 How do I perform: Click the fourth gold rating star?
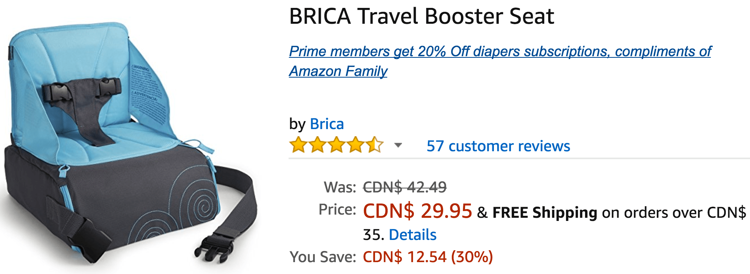point(356,145)
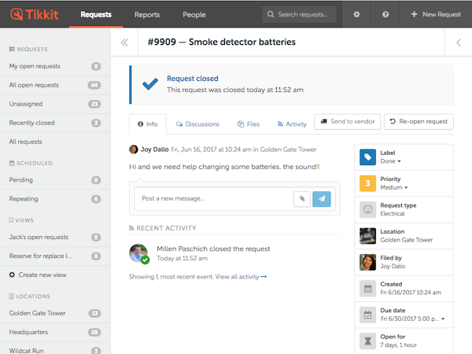
Task: Open View all activity link
Action: pos(241,277)
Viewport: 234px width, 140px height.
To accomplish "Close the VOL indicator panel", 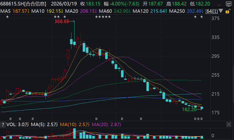I will click(229, 125).
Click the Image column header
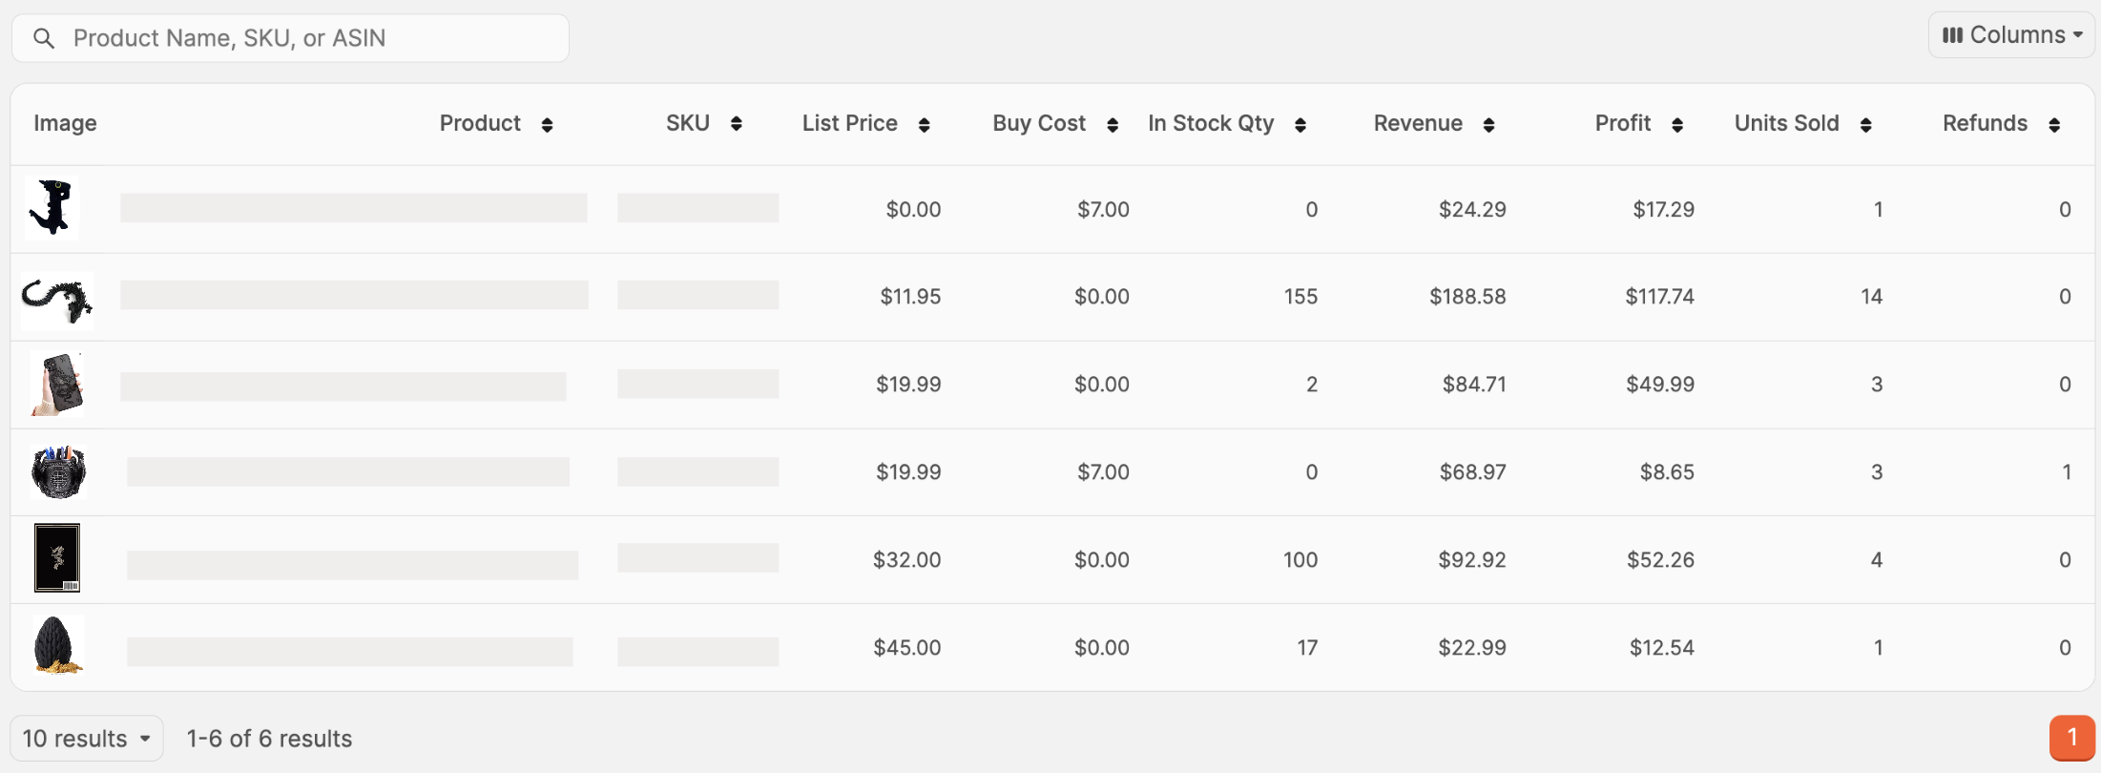This screenshot has height=773, width=2101. point(65,123)
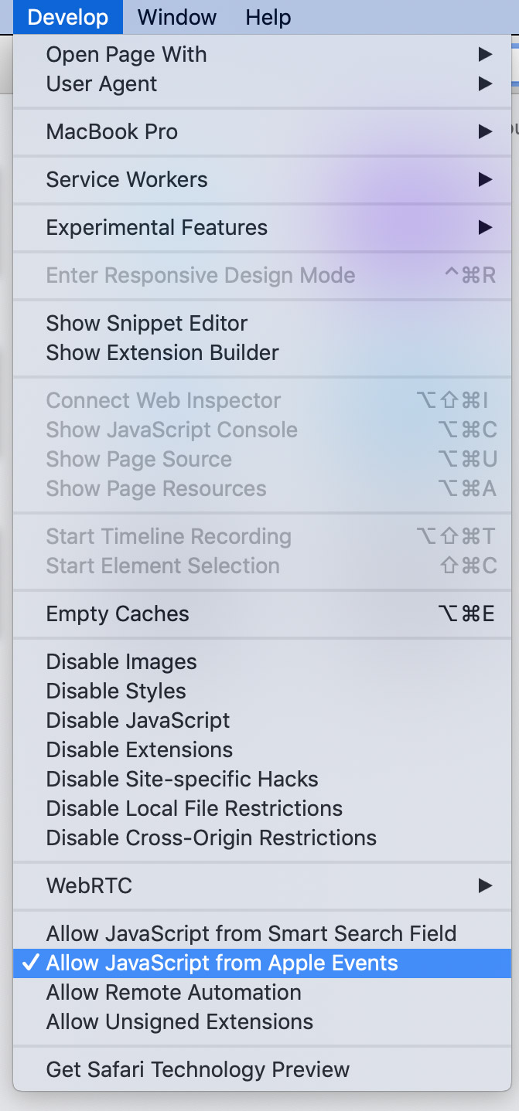
Task: Click the Develop menu title
Action: [68, 16]
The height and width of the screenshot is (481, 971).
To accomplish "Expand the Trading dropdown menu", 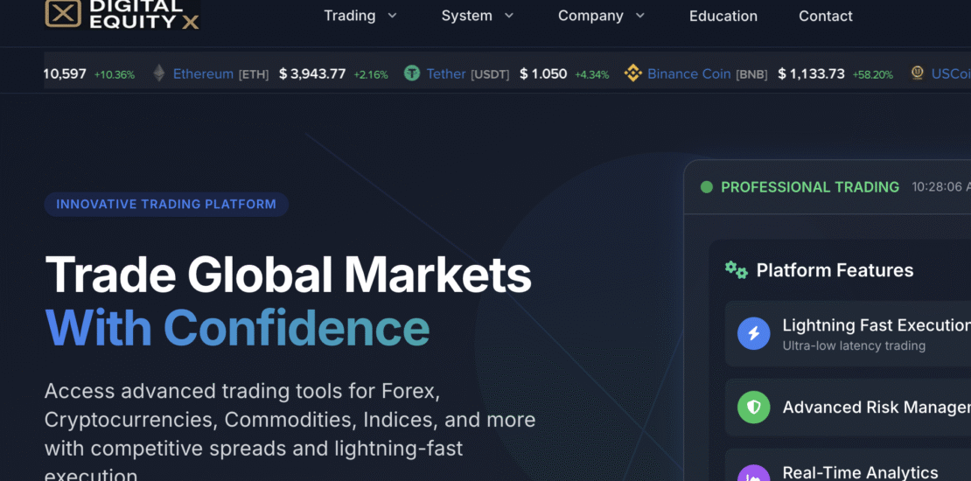I will point(360,16).
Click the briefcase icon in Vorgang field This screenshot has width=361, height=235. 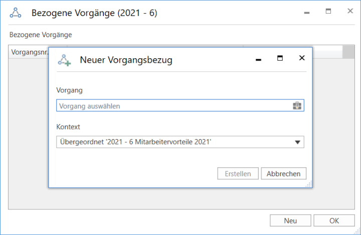[x=297, y=106]
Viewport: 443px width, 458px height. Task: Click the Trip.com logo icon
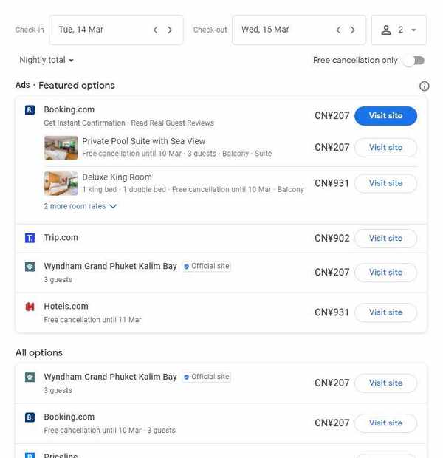pyautogui.click(x=30, y=238)
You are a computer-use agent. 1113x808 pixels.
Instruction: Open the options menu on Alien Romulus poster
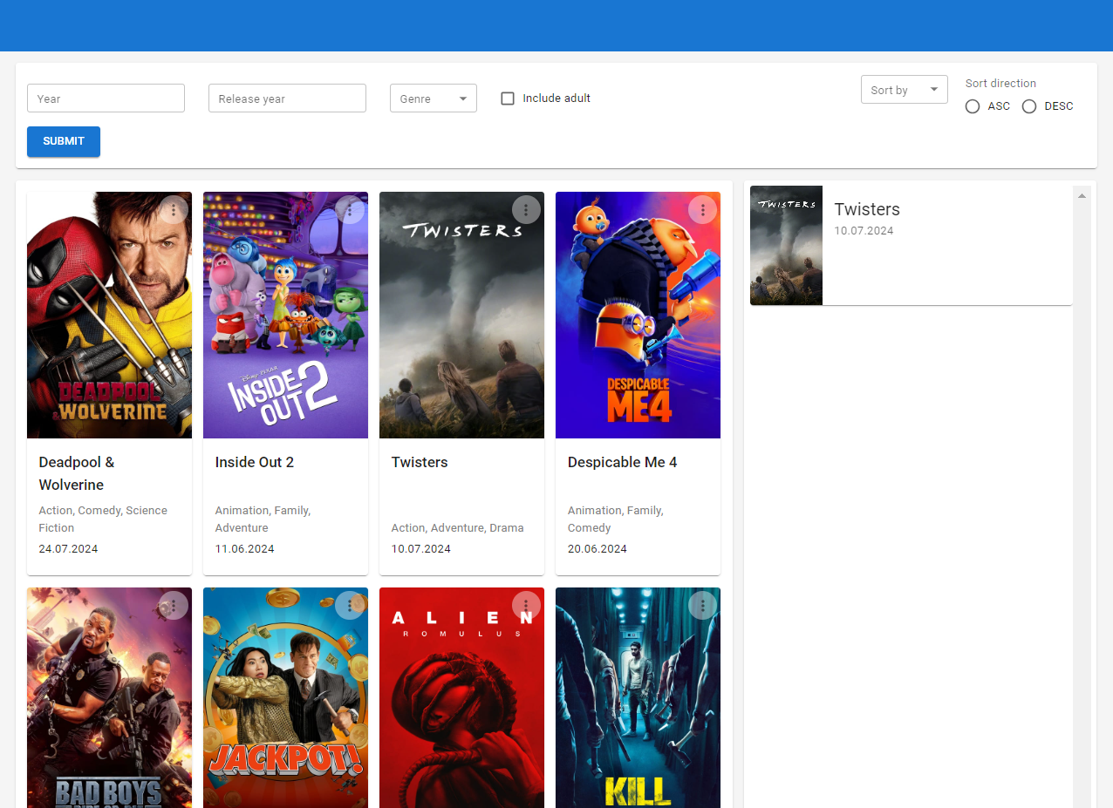pyautogui.click(x=526, y=605)
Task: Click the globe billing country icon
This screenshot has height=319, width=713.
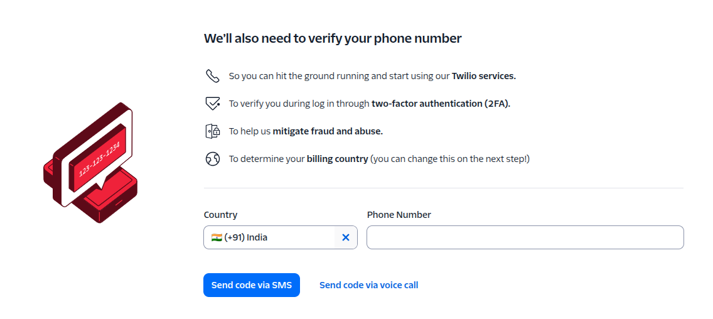Action: coord(212,159)
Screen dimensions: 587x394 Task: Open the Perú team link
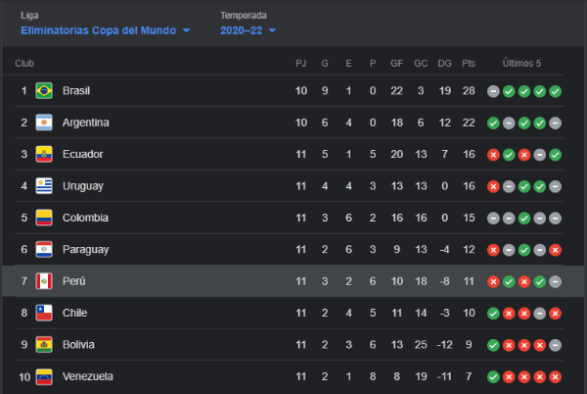(x=74, y=281)
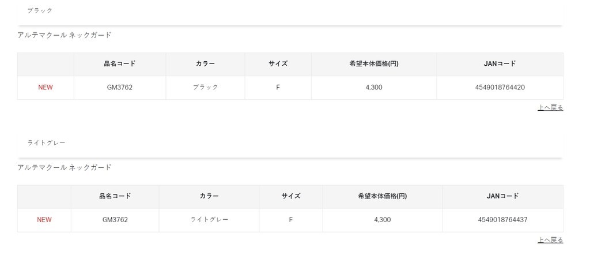Screen dimensions: 590x255
Task: Click the JANコード header in the second table
Action: tap(502, 196)
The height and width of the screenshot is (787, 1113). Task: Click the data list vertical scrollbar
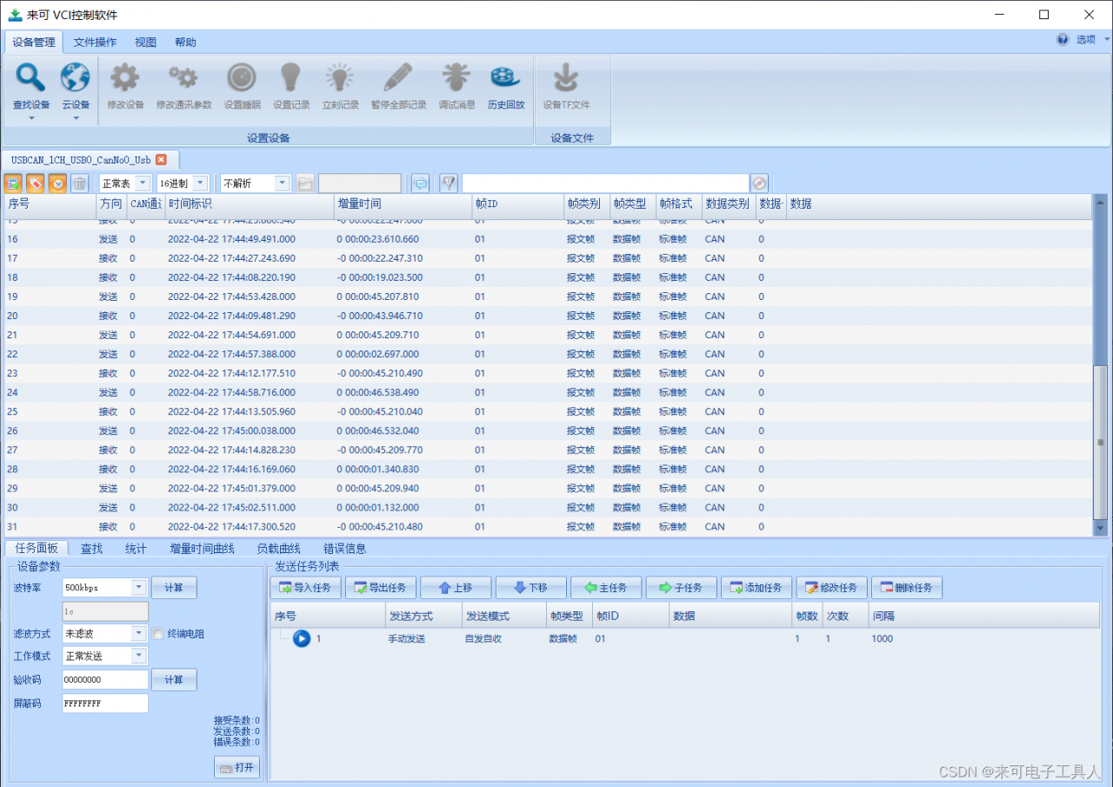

* [The problem]:
Would you copy the lines from the one holding "Viewport: 443px width, 458px" down to the last line of the material, both included, exactly and with nothing added, skipping the pictures?

* [Exercise result]:
Viewport: 443px width, 458px height. Task: Click the Trip.com logo icon
pyautogui.click(x=30, y=238)
You are a computer-use agent. 1113x808 pixels.
Instruction: Open the options menu on Alien Romulus poster
pyautogui.click(x=526, y=605)
Task: Click the globe billing country icon
This screenshot has height=319, width=713.
Action: coord(212,159)
Screen dimensions: 587x394 Task: Open the Perú team link
(x=74, y=281)
Screen dimensions: 590x255
Task: Click the JANコード header in the second table
Action: tap(502, 196)
The height and width of the screenshot is (787, 1113). Task: Click the data list vertical scrollbar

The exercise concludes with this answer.